14.3. Im Abs 1a (neu) lautet die lit d:
"d) Sitzungen des Überprüfungsausschusses haben mindestens zweimal jährlich stattzufinden, wobei die Zeitspanne zwischen zwei Sitzungen sieben Monate nicht übersteigen darf. Der Überprüfungsausschuss ist auch einzuberufen, wenn es von einem Mitglied des Ausschusses verlangt wird, und zwar für einen Tag innerhalb von zwei Wochen ab Einbringung dieses Verlangens."
14.4. Im Abs 2 wird die Wortfolge "Aufgaben des Überprüfungsausschusses sind die Überprüfung, ob" durch die Wortfolge "Die Überprüfung durch den Überprüfungsausschuss hat dahin zu erfolgen, ob" ersetzt und wird nach der Z 4 angefügt:
"5. die Gebarung den bestehenden Vorschriften entspricht und ziffernmäßig richtig ist."
14.5. Nach Abs 4 wird angefügt:
"(5) Werden von der Gemeinde einzelne Förderungen oder Subventionen im Ausmaß von mehr als 0,3 % der im Voranschlag vorgesehenen Ausgaben gewährt, ist der vom Förderungs- oder Subventionsempfänger gegenüber der Gemeinde zu erbringende Nachweis über die widmungskonforme Verwendung dem Überprüfungsausschuss zur Verfügung zu stellen.
(6) Das Gemeindeamt hat den Überprüfungsausschuss bei der Wahrnehmung der ihm zukommenden Aufgaben zu unterstützen. Dem Überprüfungsausschuss ist volle Akteneinsicht zu gewähren, soweit nicht gesetzliche Verschwiegenheitspflichten entgegenstehen."
16.1. Im Abs 1 erster Satz wird das Wort "soll" durch das Wort "hat" ersetzt und wird vor dem Wort "berichten" das Wort "zu" eingefügt.
16.2. Nach Abs 1 wird eingefügt:
"(1a) Die Verpflichtung des Bürgermeisters zur Berichterstattung gemäß Abs 1 besteht auch dann, wenn 10 % der für die Wahl zur Gemeindevertretung Wahlberechtigten dies beantragen.
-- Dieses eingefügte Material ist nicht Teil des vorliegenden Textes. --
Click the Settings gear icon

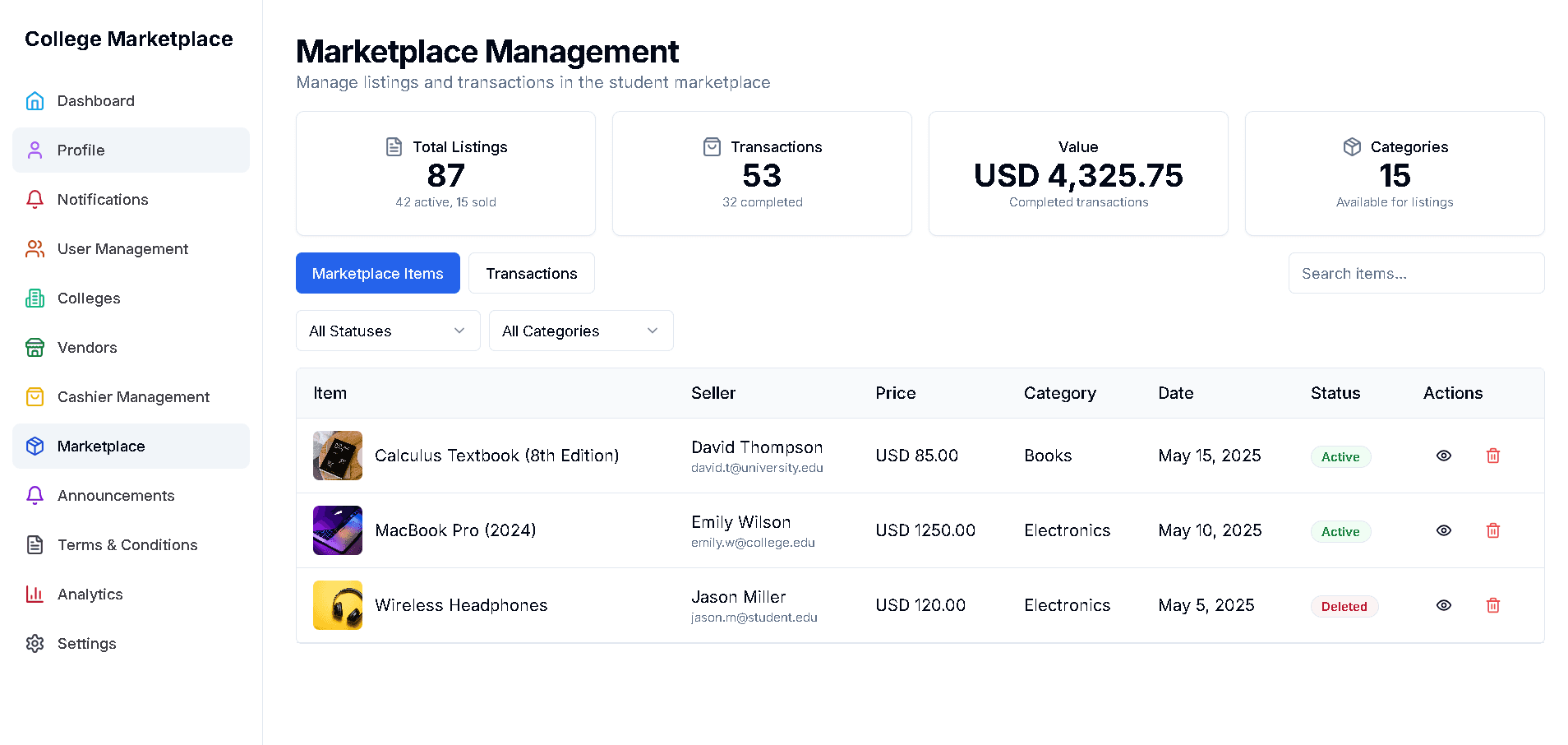pos(35,644)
Die Antragstellung erfolgt durch Unterschrift in Listen unter Beifügung des Vor- und Familiennamens, des Geburtsdatums und der Anschrift der Antragsteller. § 72 Abs 1 zweiter Satz und Abs 3 bis 5 gelten sinngemäß. Über das Ergebnis der Antragsprüfung hat die Gemeindewahlbehörde nur dann mit Bescheid abzusprechen, wenn die Voraussetzungen des ersten Satzes nicht vorliegen. Gegen einen derartigen Bescheid ist kein ordentliches Rechtsmittel zulässig."
19.1. Abs 2 entfällt. Die Abs 3 bis 12 erhalten die Absatzbezeichnungen "(2)" bis "(11)".
19.2. Nach Abs 11 (neu) wird angefügt:
"(12) Die §§ 1 Abs 5, 16 Abs 2, 19 Abs 1, 3 und 4, 22 Abs 3, 25 Abs 4 und 5, 26 Abs 1, 31 Abs 4, 32 Abs 2, 33 Abs 6, 35 Abs 1 und 5, 42 Abs 1, 45 Abs 3 und 4, 54 Abs 1, 1a, 2, 5 und 6, 57 Abs 2, 66 Abs 1 und 1a, 89 Abs 1, 91 Abs 1 sowie 95 Abs 4 in der Fassung des Gesetzes LGBl Nr 67/2010 treten mit 1. Oktober 2010 in Kraft. Gleichzeitig tritt § 97 Abs 2 (alt) außer Kraft."